DATASET RECORDS
-- -- --
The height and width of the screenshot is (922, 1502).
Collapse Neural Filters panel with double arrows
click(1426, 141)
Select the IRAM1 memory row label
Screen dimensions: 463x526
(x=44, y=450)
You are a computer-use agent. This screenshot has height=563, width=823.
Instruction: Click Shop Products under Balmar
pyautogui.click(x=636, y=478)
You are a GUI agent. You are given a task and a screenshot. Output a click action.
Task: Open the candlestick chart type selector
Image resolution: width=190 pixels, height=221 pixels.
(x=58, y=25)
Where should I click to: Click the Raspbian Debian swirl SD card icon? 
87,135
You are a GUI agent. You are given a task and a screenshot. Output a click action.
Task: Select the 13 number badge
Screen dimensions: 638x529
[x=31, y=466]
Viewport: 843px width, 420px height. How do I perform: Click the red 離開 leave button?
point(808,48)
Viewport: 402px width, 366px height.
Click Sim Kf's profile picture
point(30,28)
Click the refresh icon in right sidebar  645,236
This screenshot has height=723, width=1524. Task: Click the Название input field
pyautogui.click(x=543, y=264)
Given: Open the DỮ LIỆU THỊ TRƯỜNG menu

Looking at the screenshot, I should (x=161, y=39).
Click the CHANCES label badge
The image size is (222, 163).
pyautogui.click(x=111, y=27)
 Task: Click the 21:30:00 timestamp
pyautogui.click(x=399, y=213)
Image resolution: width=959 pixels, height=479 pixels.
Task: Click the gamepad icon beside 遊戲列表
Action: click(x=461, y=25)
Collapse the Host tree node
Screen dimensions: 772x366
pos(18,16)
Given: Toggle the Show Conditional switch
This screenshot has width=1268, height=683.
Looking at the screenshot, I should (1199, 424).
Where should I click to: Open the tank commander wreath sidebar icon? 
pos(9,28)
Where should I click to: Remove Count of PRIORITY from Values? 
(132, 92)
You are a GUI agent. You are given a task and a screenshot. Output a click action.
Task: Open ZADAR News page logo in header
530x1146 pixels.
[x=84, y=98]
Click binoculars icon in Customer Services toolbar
-- -- --
GOAL OF THE EXERCISE
Having read the entries, repeat them all exactly.

COMPLETED TASK
The height and width of the screenshot is (922, 1502).
Collapse Neural Filters panel with double arrows
click(1426, 141)
Select the IRAM1 memory row label
Screen dimensions: 463x526
(x=44, y=450)
You are a computer-use agent. This screenshot has height=563, width=823.
Instruction: Click Shop Products under Balmar
pyautogui.click(x=636, y=478)
You are a GUI agent. You are given a task and a screenshot. Output a click action.
Task: Open the candlestick chart type selector
Image resolution: width=190 pixels, height=221 pixels.
(x=58, y=25)
Where should I click to: Click the Raspbian Debian swirl SD card icon? 
87,135
You are a GUI agent. You are given a task and a screenshot. Output a click action.
Task: Select the 13 number badge
Screen dimensions: 638x529
[x=31, y=466]
Viewport: 843px width, 420px height. How do I perform: Click the red 離開 leave button?
point(808,48)
Viewport: 402px width, 366px height.
Click Sim Kf's profile picture
point(30,28)
Click the refresh icon in right sidebar  645,236
This screenshot has height=723, width=1524. Task: Click the Название input field
pyautogui.click(x=543, y=264)
Given: Open the DỮ LIỆU THỊ TRƯỜNG menu

Looking at the screenshot, I should (x=161, y=39).
Click the CHANCES label badge
The image size is (222, 163).
pyautogui.click(x=111, y=27)
 Task: Click the 21:30:00 timestamp
pyautogui.click(x=399, y=213)
Image resolution: width=959 pixels, height=479 pixels.
Task: Click the gamepad icon beside 遊戲列表
Action: click(x=461, y=25)
Collapse the Host tree node
Screen dimensions: 772x366
pos(18,16)
Given: Toggle the Show Conditional switch
This screenshot has width=1268, height=683.
Looking at the screenshot, I should (1199, 424).
Where should I click to: Open the tank commander wreath sidebar icon? 
pos(9,28)
Where should I click to: Remove Count of PRIORITY from Values? 
(132, 92)
You are a GUI agent. You are given a task and a screenshot. Output a click action.
Task: Open ZADAR News page logo in header
530x1146 pixels.
[x=84, y=98]
Click binoculars icon in Customer Services toolbar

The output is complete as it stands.